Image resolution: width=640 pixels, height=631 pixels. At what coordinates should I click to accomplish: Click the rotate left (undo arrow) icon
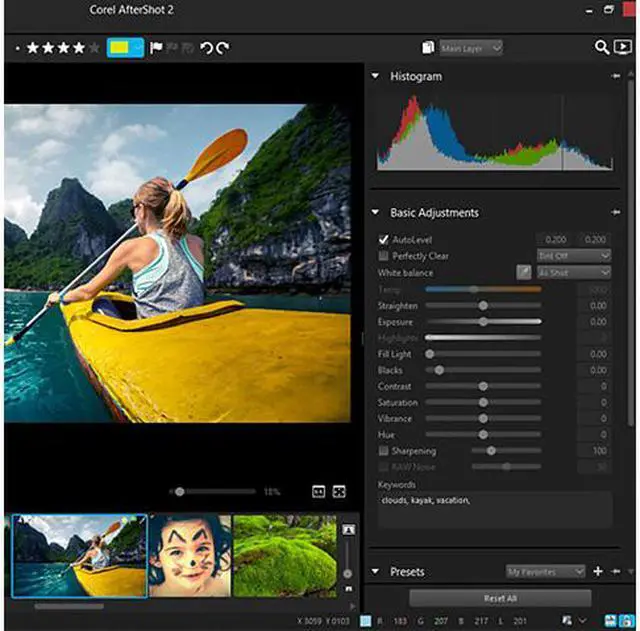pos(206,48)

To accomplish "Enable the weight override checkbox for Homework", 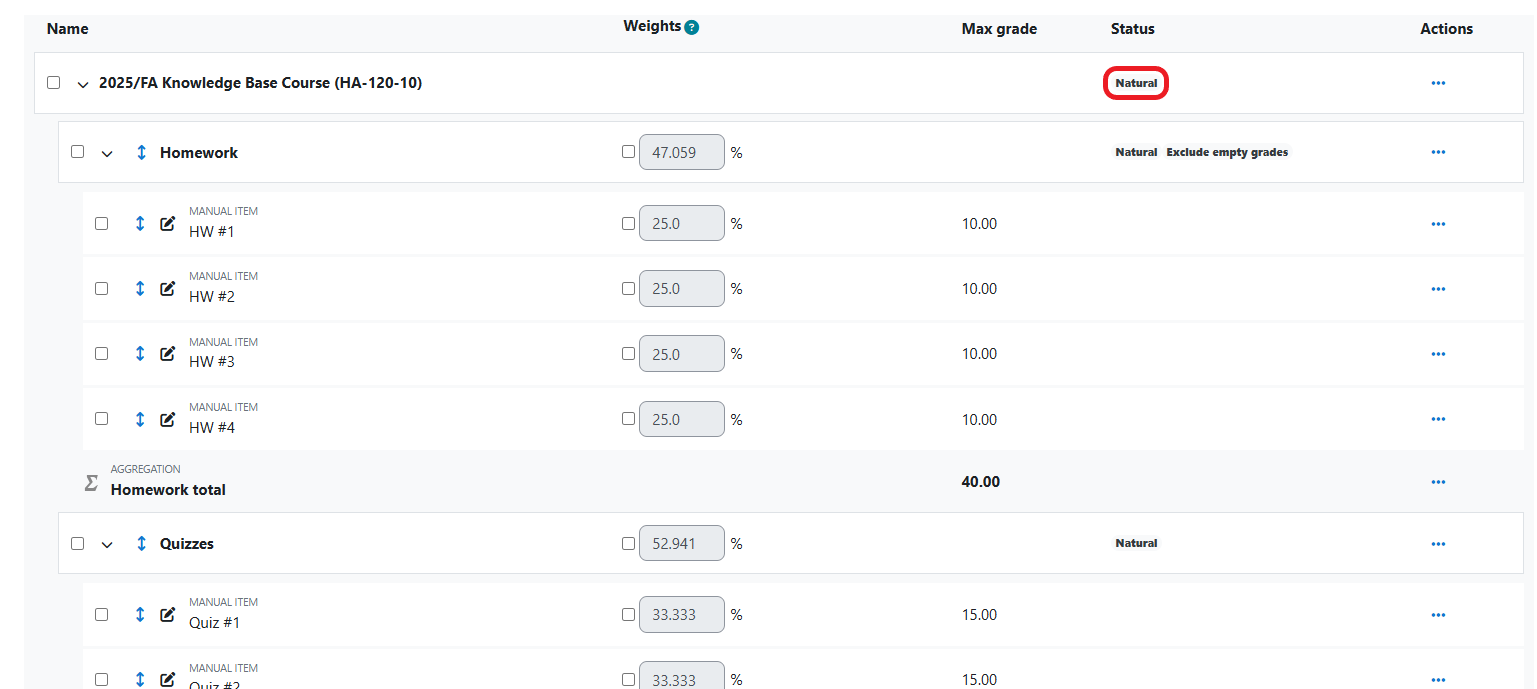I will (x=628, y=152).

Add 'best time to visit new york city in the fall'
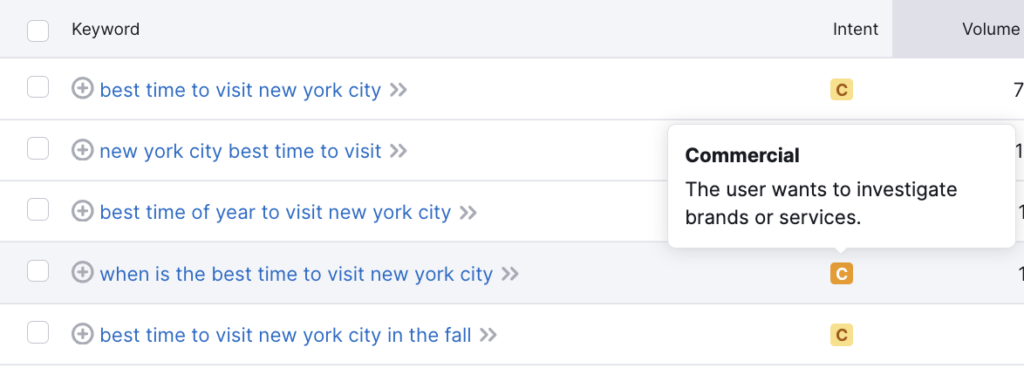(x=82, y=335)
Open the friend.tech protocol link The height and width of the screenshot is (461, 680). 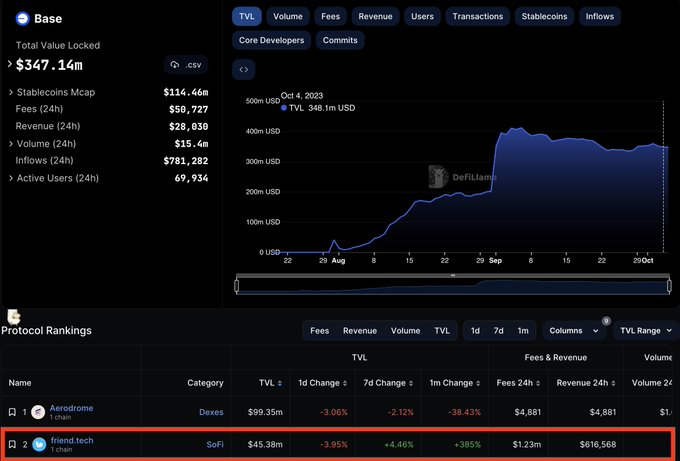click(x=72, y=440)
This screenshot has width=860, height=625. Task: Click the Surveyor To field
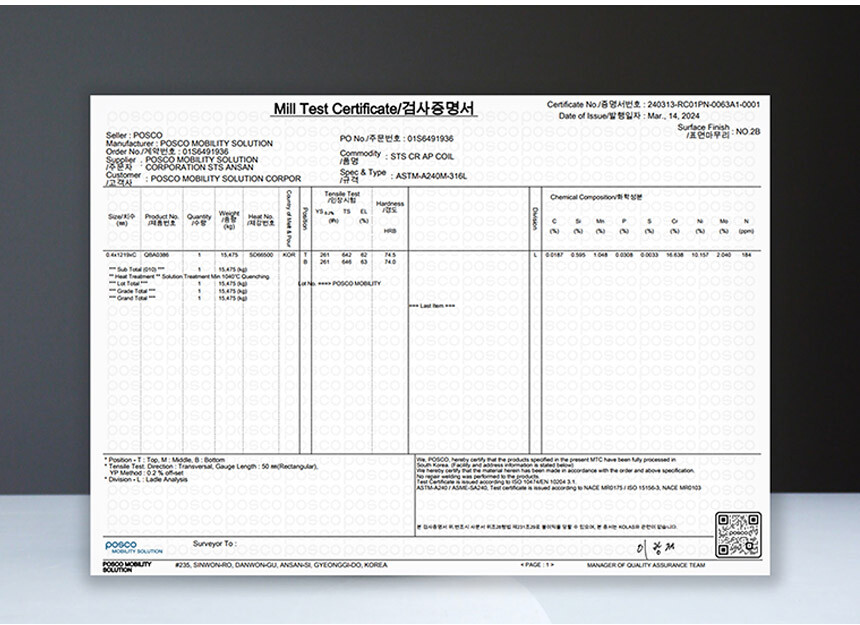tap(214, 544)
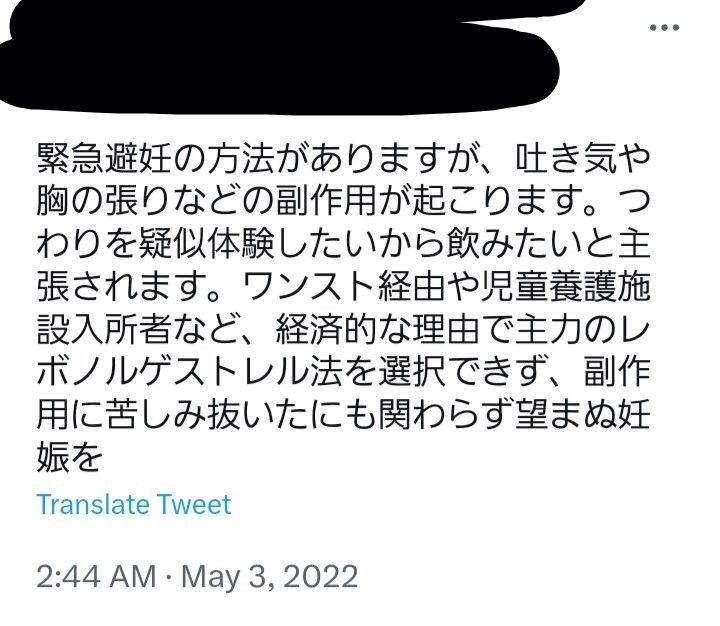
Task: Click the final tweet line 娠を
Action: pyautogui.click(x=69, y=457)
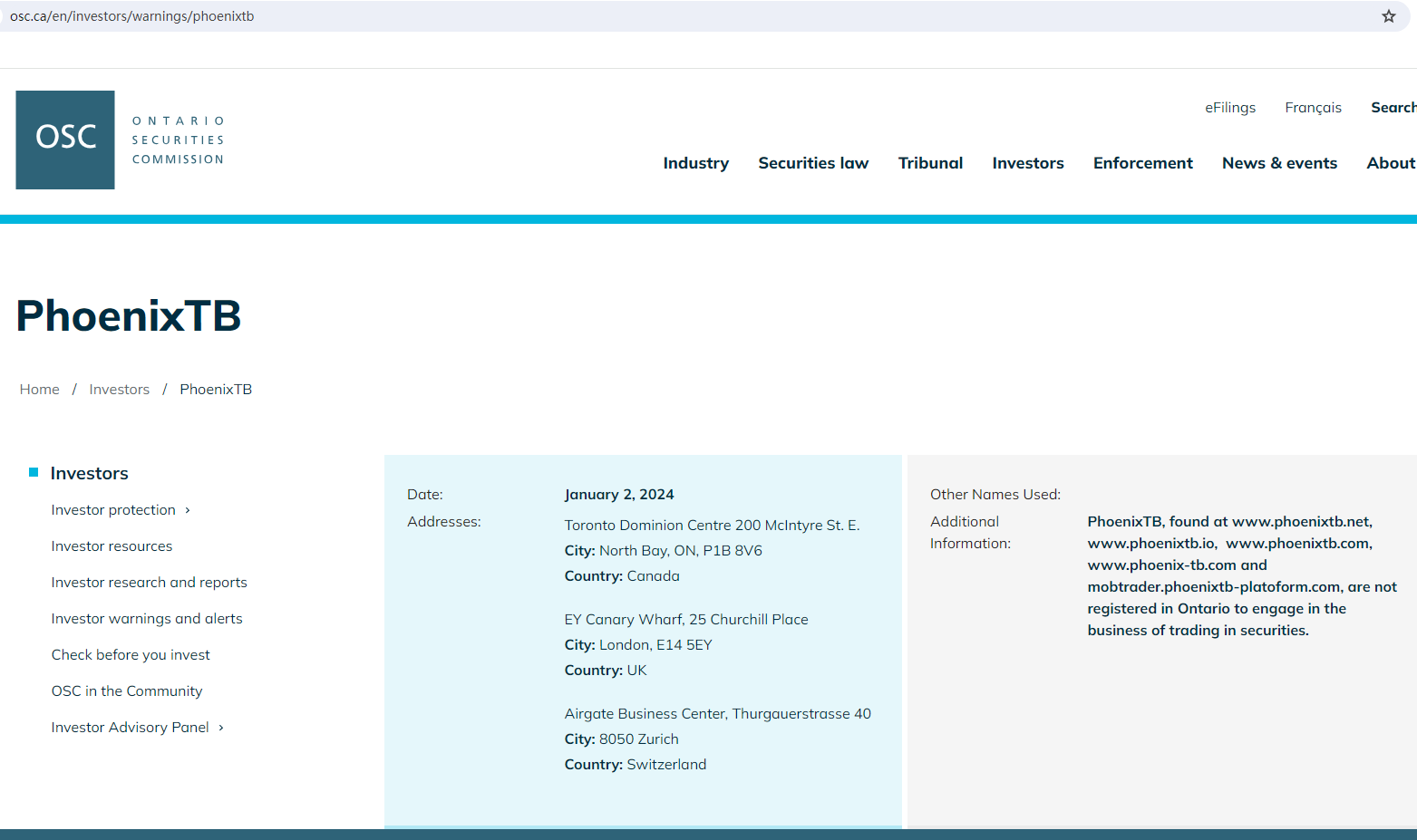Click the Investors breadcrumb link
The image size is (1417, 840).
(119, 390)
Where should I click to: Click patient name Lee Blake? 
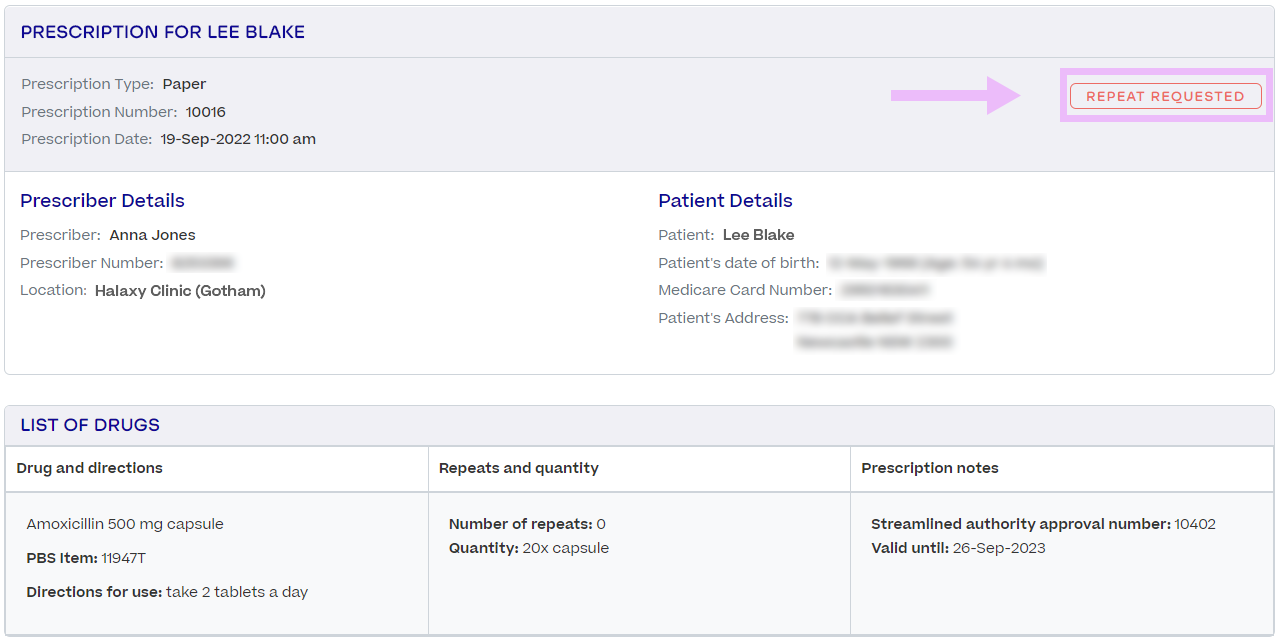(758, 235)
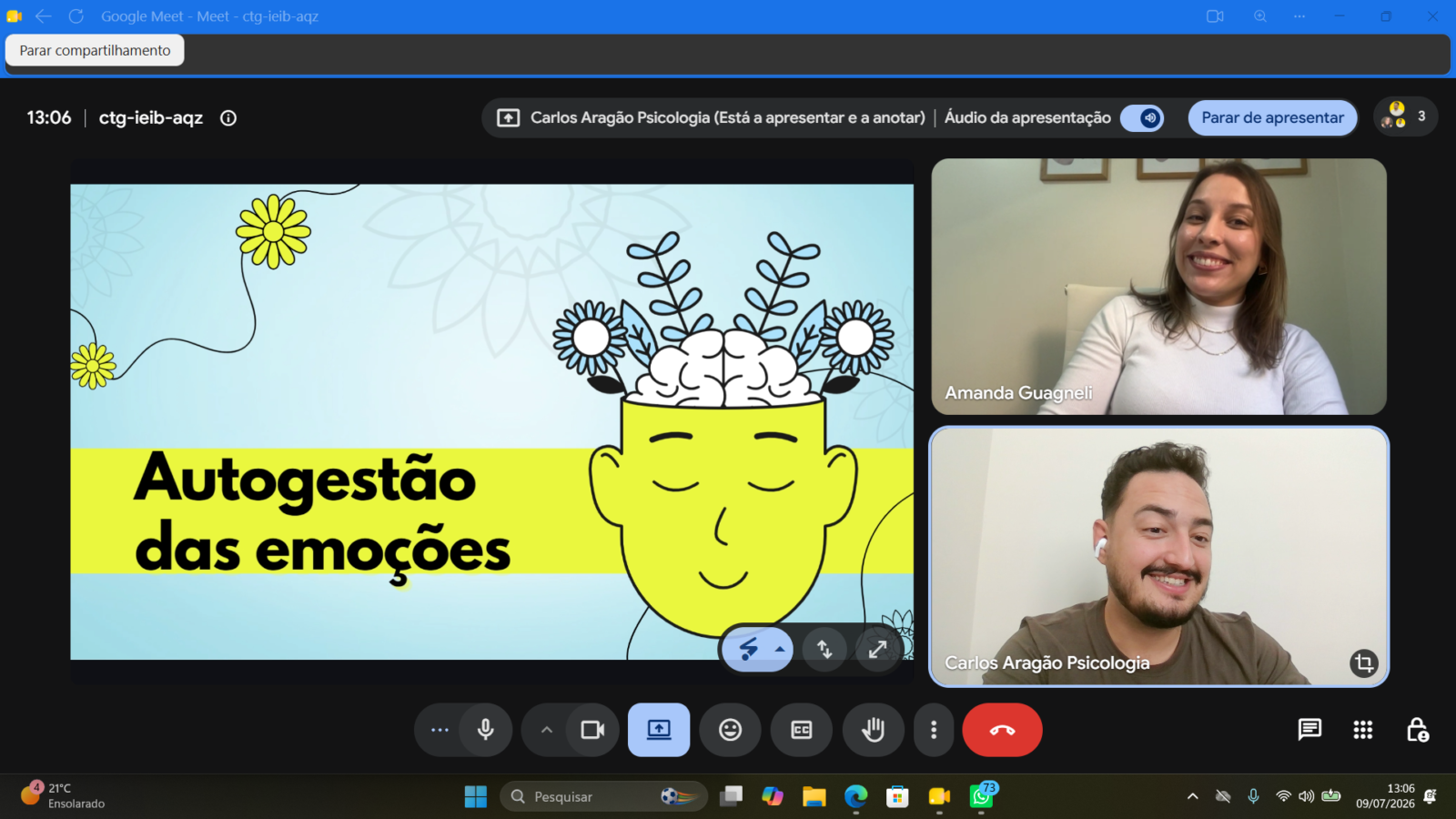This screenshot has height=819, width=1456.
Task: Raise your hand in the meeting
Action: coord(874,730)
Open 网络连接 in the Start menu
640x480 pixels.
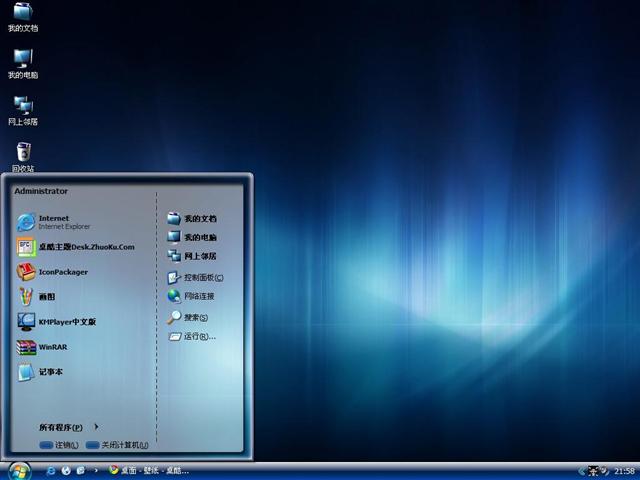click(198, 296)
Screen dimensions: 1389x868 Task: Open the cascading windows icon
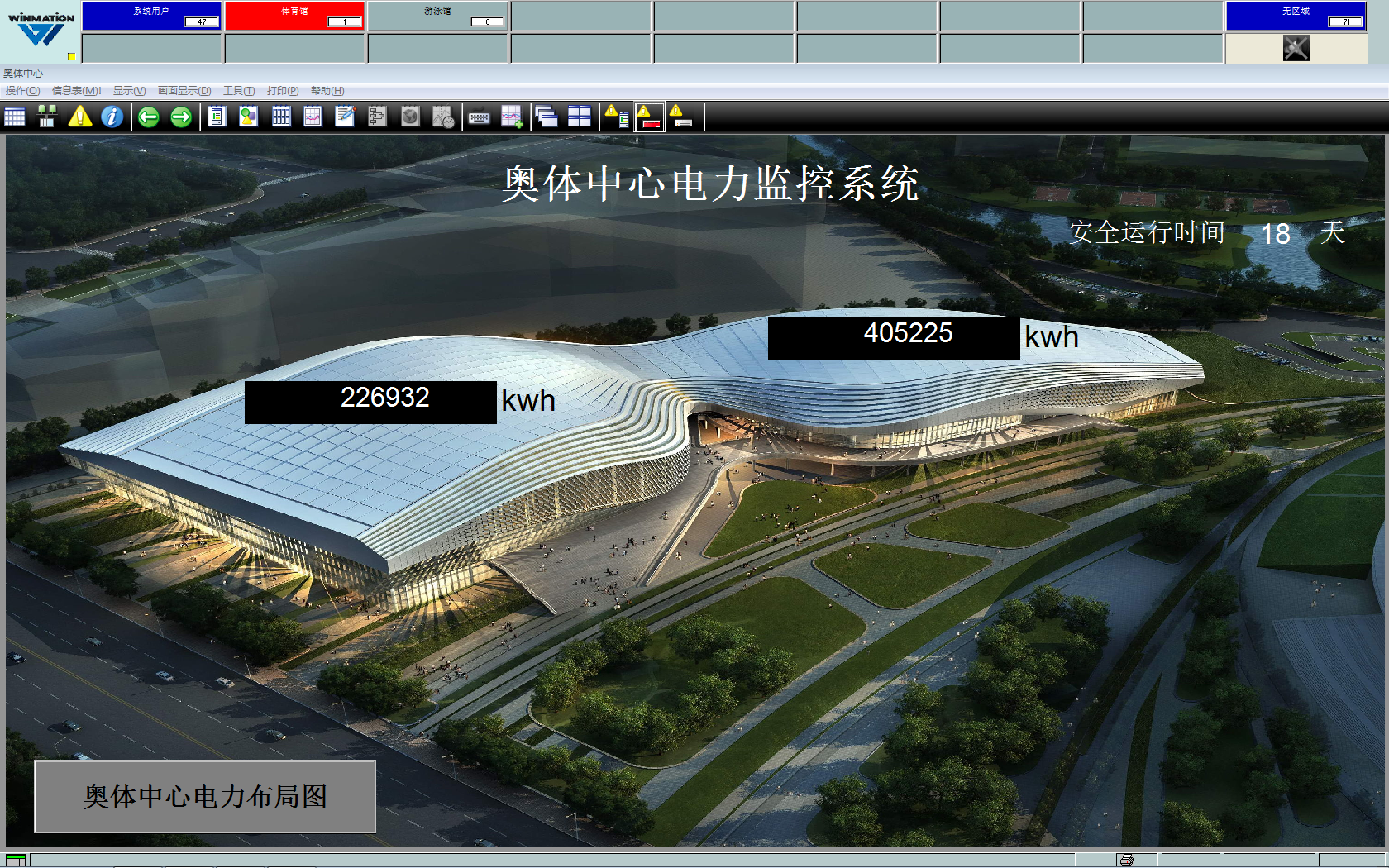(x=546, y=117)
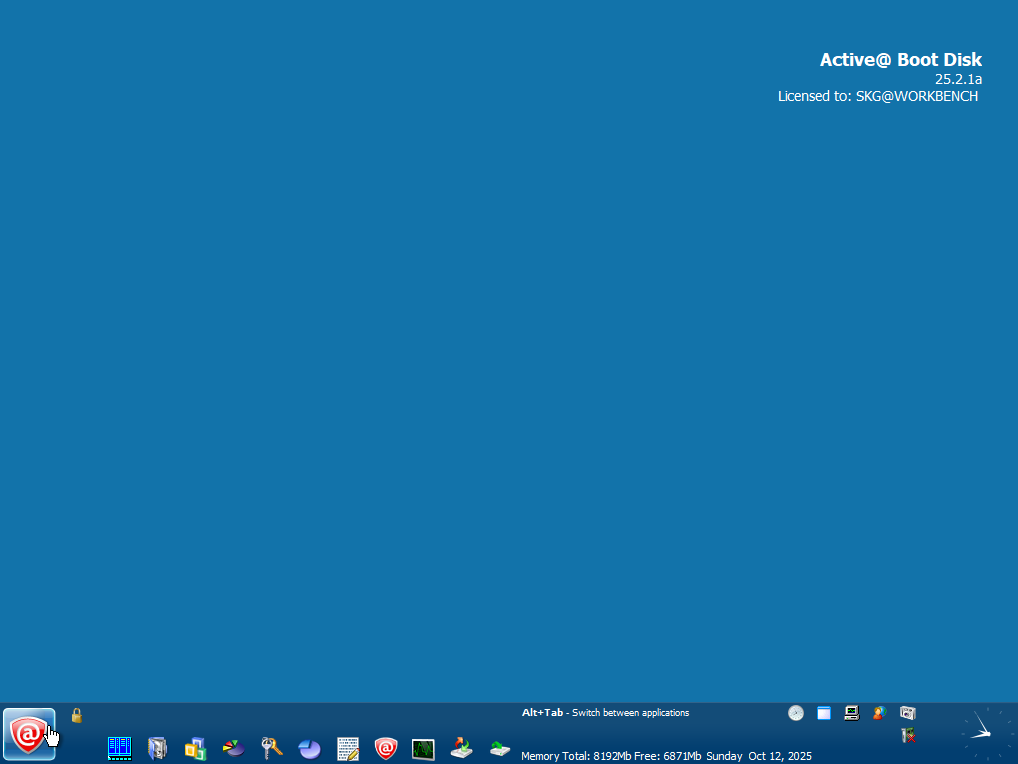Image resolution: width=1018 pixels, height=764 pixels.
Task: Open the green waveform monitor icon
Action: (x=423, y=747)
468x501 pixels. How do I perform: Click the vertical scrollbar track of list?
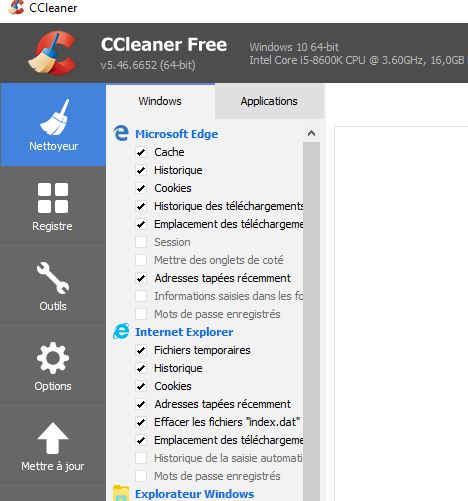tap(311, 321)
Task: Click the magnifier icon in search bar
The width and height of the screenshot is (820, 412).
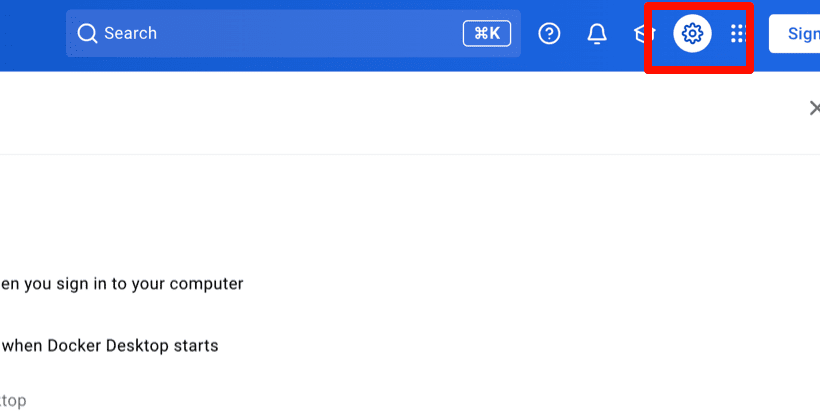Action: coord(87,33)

○ ○ ○ ○ ○ ○ ○

■ **Goal of the exercise**
What you write out is the stretch of entries from the line containing "Open 网络连接 in the Start menu" to the line containing "Task: Click the magnifier icon in search bar", word for word, with both end lines and no pictures.

■ **Response**
Open 网络连接 in the Start menu
640x480 pixels.
click(198, 296)
Screen dimensions: 1389x868 Task: Open the cascading windows icon
(x=546, y=117)
Image resolution: width=1018 pixels, height=764 pixels.
Task: Open the green waveform monitor icon
Action: (x=423, y=747)
468x501 pixels. How do I perform: Click the vertical scrollbar track of list?
tap(311, 321)
Task: Click the magnifier icon in search bar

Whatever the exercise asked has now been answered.